Work instruction: From the entries, copy out every line in which the word "each" is found.

[Records from a dataset]
• • • •

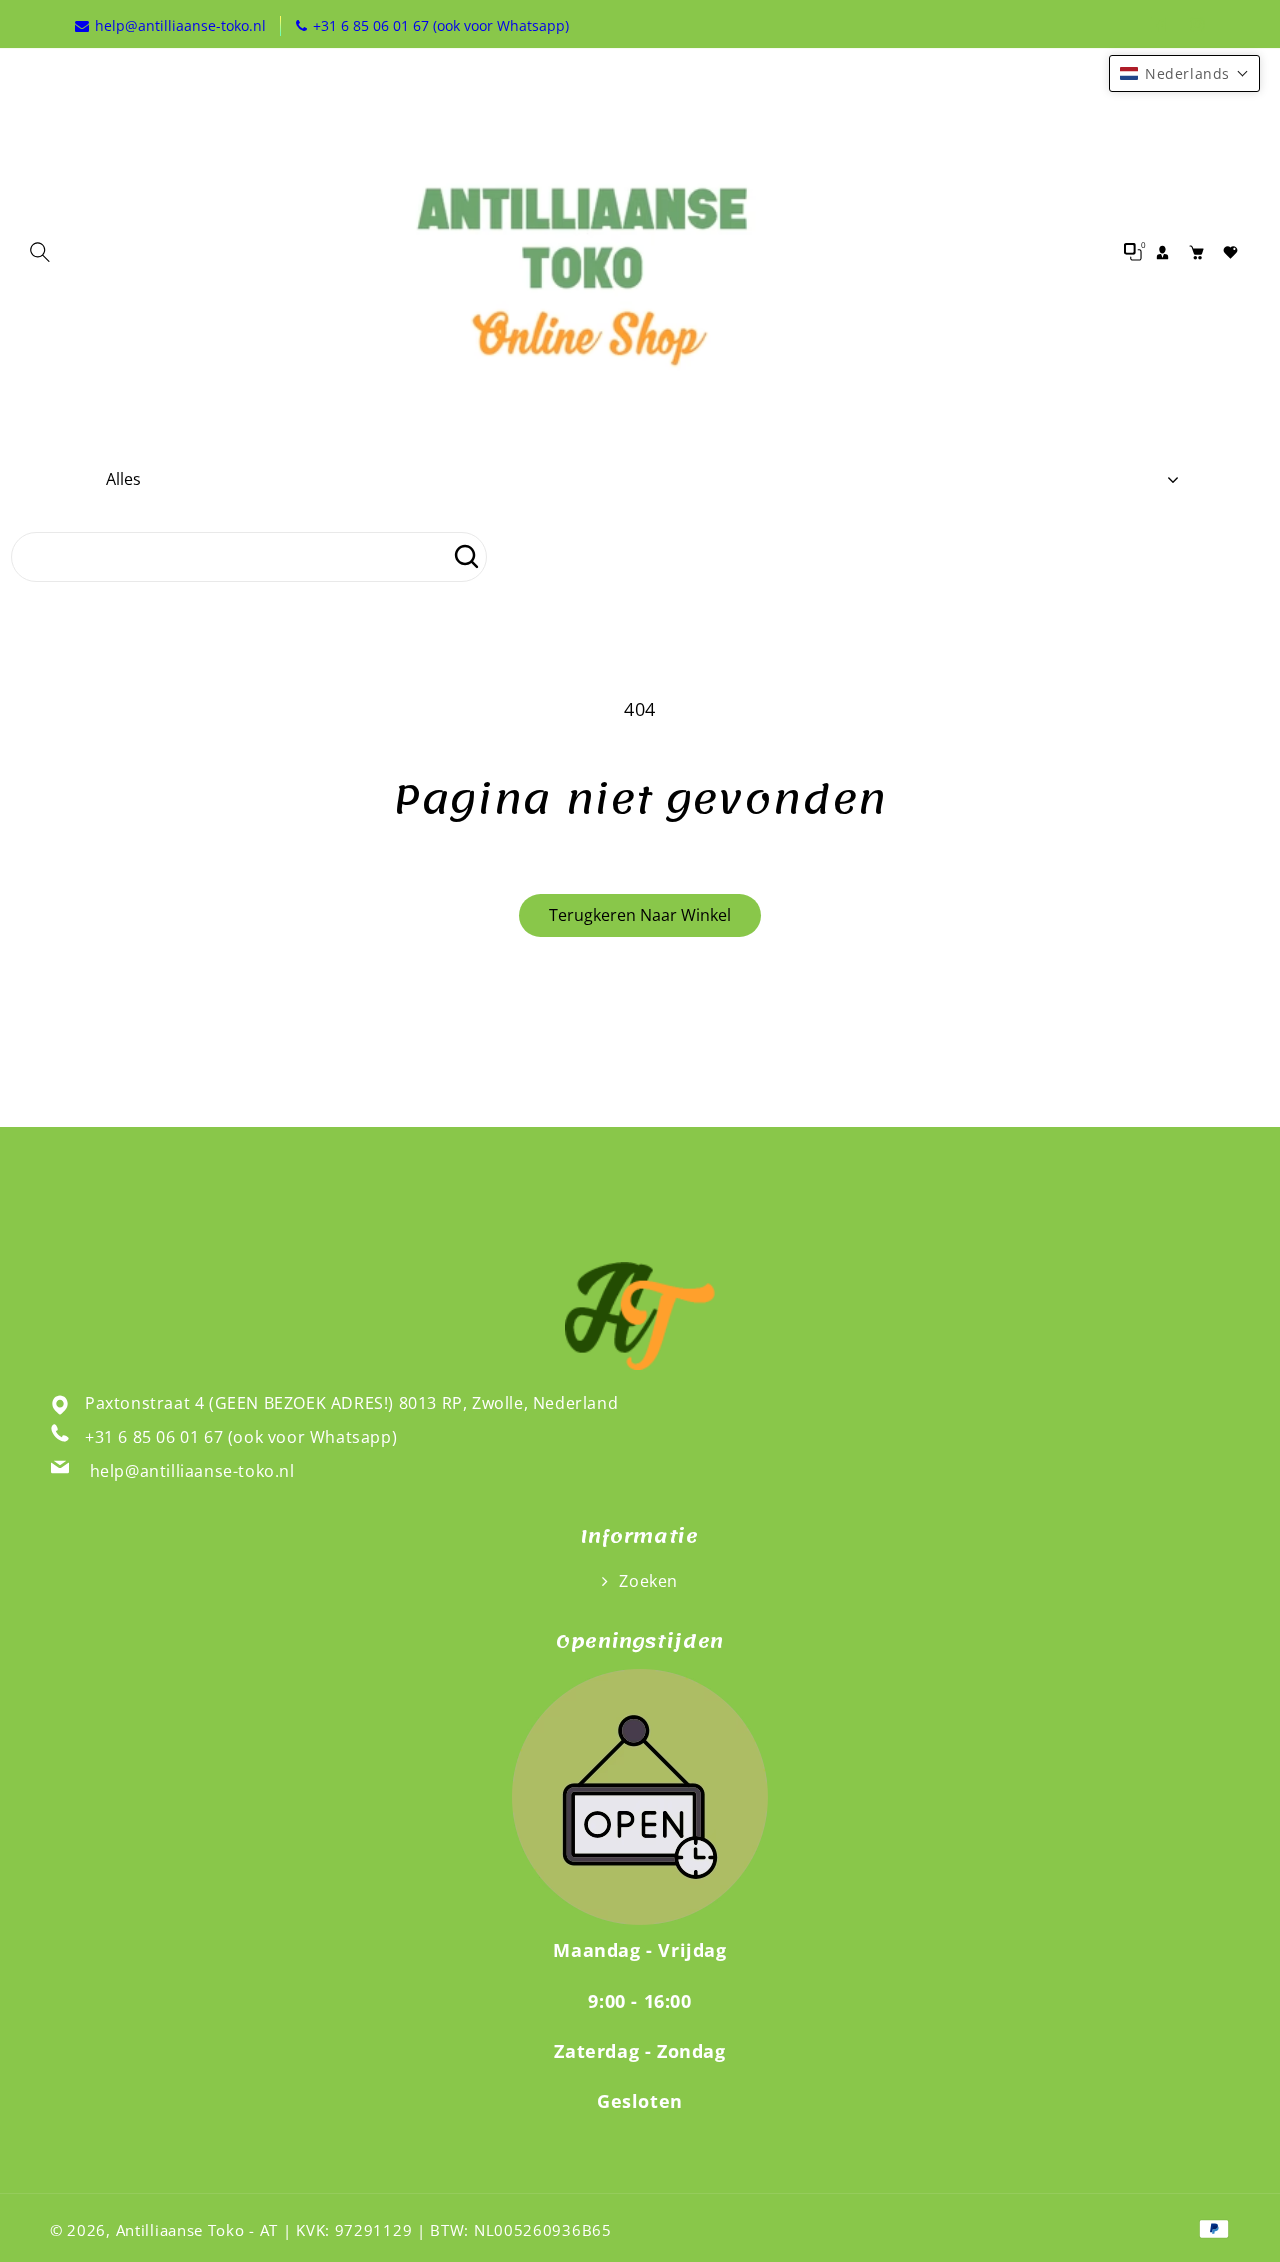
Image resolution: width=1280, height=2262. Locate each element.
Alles (123, 479)
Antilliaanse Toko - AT (197, 2230)
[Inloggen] (1163, 252)
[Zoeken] (466, 557)
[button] (45, 252)
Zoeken (646, 1581)
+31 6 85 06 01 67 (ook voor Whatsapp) (241, 1437)
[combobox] (249, 557)
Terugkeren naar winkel (640, 915)
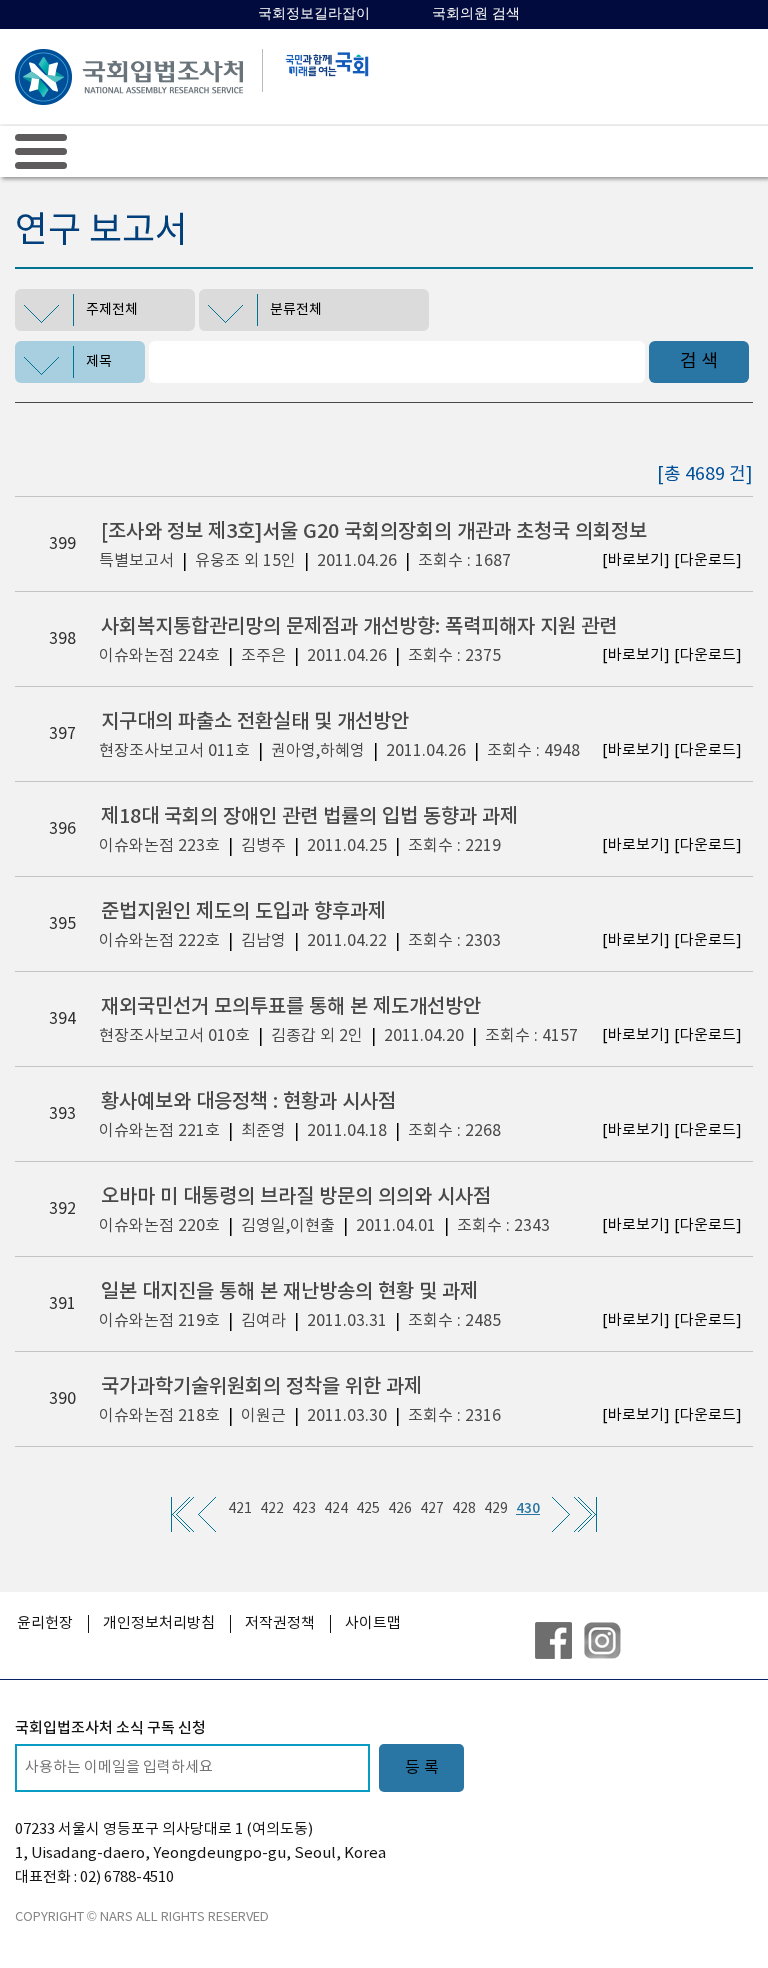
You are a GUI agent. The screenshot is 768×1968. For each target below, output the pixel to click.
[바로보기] (636, 560)
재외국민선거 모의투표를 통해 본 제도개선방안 (291, 1007)
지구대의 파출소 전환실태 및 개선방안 (255, 722)
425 (368, 1509)
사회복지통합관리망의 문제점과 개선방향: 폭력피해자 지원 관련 (359, 627)
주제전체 (112, 310)
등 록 (422, 1768)
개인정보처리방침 (159, 1623)
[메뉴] (41, 151)
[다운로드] (708, 560)
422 (272, 1509)
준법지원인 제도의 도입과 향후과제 (243, 912)
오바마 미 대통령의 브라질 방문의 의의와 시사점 (296, 1197)
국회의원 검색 (476, 13)
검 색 (699, 361)
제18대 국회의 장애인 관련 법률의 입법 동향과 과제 (309, 817)
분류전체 (296, 310)
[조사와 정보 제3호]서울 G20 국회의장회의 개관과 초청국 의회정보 (374, 532)
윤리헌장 (45, 1623)
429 (496, 1509)
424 (336, 1509)
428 (464, 1509)
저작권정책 (280, 1623)
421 (240, 1509)
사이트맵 (373, 1623)
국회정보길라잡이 (314, 13)
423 (304, 1509)
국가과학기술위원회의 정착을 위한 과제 (261, 1387)
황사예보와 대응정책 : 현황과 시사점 (248, 1102)
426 (400, 1509)
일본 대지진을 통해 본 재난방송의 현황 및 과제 (289, 1292)
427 (432, 1509)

• • • •

Answer to this problem:
Image resolution: width=1280, height=2262. Locate each element.
You are a GUI agent. The screenshot is 768×1968. For each target below, output the pixel to click.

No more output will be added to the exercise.